-- INPUT DATA follows --

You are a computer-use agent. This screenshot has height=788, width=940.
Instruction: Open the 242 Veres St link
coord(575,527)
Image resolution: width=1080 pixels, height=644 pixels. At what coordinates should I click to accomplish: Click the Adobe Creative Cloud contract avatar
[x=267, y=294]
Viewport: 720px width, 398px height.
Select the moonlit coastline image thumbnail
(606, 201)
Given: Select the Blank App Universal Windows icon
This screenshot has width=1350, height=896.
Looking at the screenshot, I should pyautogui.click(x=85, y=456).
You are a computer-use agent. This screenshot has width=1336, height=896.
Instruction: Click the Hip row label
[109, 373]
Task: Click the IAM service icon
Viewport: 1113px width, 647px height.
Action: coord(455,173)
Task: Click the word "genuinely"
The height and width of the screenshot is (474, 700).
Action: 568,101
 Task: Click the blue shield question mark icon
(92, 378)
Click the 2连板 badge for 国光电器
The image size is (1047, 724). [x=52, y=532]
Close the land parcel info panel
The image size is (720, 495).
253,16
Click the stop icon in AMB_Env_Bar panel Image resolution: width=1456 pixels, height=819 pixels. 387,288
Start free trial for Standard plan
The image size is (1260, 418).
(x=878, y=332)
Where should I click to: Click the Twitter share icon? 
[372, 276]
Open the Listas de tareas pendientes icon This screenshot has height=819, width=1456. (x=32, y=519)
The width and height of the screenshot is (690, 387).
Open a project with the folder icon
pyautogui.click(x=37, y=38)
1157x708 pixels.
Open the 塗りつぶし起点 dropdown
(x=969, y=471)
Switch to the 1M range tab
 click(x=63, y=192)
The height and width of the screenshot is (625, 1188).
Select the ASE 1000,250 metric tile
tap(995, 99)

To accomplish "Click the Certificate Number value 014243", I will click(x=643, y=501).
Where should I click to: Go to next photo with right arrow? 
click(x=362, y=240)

-- INPUT DATA concluded --

Your answer must be the line containing "Switch to the 1M range tab" and every line after it through the end of the records above, reproduced exactly and alone.

Switch to the 1M range tab
 click(x=63, y=192)
The height and width of the screenshot is (625, 1188).
Select the ASE 1000,250 metric tile
tap(995, 99)

To accomplish "Click the Certificate Number value 014243", I will click(x=643, y=501).
Where should I click to: Go to next photo with right arrow? 
click(x=362, y=240)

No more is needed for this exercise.